• [Activity]: A verbatim transcription of every record below is required.

══ Given data ══

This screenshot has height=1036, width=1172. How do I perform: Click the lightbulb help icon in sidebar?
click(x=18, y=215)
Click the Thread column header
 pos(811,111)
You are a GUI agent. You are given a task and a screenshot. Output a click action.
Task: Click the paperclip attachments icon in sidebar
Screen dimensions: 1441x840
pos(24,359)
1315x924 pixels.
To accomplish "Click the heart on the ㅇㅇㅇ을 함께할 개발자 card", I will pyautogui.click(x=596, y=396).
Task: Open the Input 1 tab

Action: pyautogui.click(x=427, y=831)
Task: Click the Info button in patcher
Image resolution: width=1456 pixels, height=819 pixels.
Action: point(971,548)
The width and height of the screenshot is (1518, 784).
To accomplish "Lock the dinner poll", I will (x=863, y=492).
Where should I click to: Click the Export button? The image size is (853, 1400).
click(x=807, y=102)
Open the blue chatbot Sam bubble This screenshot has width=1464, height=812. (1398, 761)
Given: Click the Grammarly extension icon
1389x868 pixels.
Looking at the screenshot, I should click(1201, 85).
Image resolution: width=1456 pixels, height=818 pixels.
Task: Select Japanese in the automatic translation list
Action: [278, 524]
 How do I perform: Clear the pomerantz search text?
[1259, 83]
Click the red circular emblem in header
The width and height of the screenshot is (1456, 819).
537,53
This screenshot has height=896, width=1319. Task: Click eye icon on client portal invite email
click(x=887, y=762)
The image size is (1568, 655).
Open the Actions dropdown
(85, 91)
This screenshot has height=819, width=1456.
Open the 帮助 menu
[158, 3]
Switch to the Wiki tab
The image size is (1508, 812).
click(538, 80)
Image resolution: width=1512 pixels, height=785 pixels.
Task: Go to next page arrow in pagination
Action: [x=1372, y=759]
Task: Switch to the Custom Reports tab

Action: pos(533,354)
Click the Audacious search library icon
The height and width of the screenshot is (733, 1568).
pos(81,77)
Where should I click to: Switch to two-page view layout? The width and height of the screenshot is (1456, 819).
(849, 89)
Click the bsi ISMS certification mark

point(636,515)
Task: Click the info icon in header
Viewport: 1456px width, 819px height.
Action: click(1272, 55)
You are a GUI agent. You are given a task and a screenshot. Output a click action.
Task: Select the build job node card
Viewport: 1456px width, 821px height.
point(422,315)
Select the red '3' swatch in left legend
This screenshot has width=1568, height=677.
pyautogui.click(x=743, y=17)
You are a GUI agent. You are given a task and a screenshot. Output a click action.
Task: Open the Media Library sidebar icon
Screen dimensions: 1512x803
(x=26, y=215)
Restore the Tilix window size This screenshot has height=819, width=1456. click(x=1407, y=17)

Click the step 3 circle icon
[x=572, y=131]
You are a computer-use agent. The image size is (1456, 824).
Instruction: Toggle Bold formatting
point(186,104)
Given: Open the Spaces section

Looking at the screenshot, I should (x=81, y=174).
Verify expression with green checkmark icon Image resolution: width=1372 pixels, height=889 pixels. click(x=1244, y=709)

═══

• [Exercise solution]:
This screenshot has height=1036, width=1172. How do I perform: Click the lightbulb help icon in sidebar?
click(x=18, y=215)
Click the Thread column header
 pos(811,111)
You are a GUI agent. You are given a task and a screenshot. Output a click action.
Task: Click the paperclip attachments icon in sidebar
Screen dimensions: 1441x840
pos(24,359)
1315x924 pixels.
To accomplish "Click the heart on the ㅇㅇㅇ을 함께할 개발자 card", I will pyautogui.click(x=596, y=396).
Task: Open the Input 1 tab

Action: pyautogui.click(x=427, y=831)
Task: Click the Info button in patcher
Image resolution: width=1456 pixels, height=819 pixels.
Action: point(971,548)
The width and height of the screenshot is (1518, 784).
To accomplish "Lock the dinner poll", I will (x=863, y=492).
Where should I click to: Click the Export button? The image size is (853, 1400).
click(x=807, y=102)
Open the blue chatbot Sam bubble This screenshot has width=1464, height=812. (1398, 761)
Given: Click the Grammarly extension icon
1389x868 pixels.
Looking at the screenshot, I should click(1201, 85).
Image resolution: width=1456 pixels, height=818 pixels.
Task: Select Japanese in the automatic translation list
Action: [278, 524]
 How do I perform: Clear the pomerantz search text?
[1259, 83]
Click the red circular emblem in header
The width and height of the screenshot is (1456, 819).
537,53
This screenshot has height=896, width=1319. Task: Click eye icon on client portal invite email
click(x=887, y=762)
The image size is (1568, 655).
Open the Actions dropdown
(85, 91)
This screenshot has height=819, width=1456.
Open the 帮助 menu
[158, 3]
Switch to the Wiki tab
The image size is (1508, 812).
click(538, 80)
Image resolution: width=1512 pixels, height=785 pixels.
Task: Go to next page arrow in pagination
Action: [x=1372, y=759]
Task: Switch to the Custom Reports tab

Action: pos(533,354)
Click the Audacious search library icon
The height and width of the screenshot is (733, 1568).
pos(81,77)
Where should I click to: Switch to two-page view layout? The width and height of the screenshot is (1456, 819).
(849, 89)
Click the bsi ISMS certification mark

point(636,515)
Task: Click the info icon in header
Viewport: 1456px width, 819px height.
Action: click(1272, 55)
You are a GUI agent. You are given a task and a screenshot. Output a click action.
Task: Select the build job node card
Viewport: 1456px width, 821px height.
point(422,315)
Select the red '3' swatch in left legend
This screenshot has width=1568, height=677.
pyautogui.click(x=743, y=17)
You are a GUI agent. You are given a task and a screenshot. Output a click action.
Task: Open the Media Library sidebar icon
Screen dimensions: 1512x803
(x=26, y=215)
Restore the Tilix window size This screenshot has height=819, width=1456. click(x=1407, y=17)

Click the step 3 circle icon
[x=572, y=131]
You are a computer-use agent. The image size is (1456, 824).
Instruction: Toggle Bold formatting
point(186,104)
Given: Open the Spaces section

Looking at the screenshot, I should (x=81, y=174).
Verify expression with green checkmark icon Image resolution: width=1372 pixels, height=889 pixels. click(x=1244, y=709)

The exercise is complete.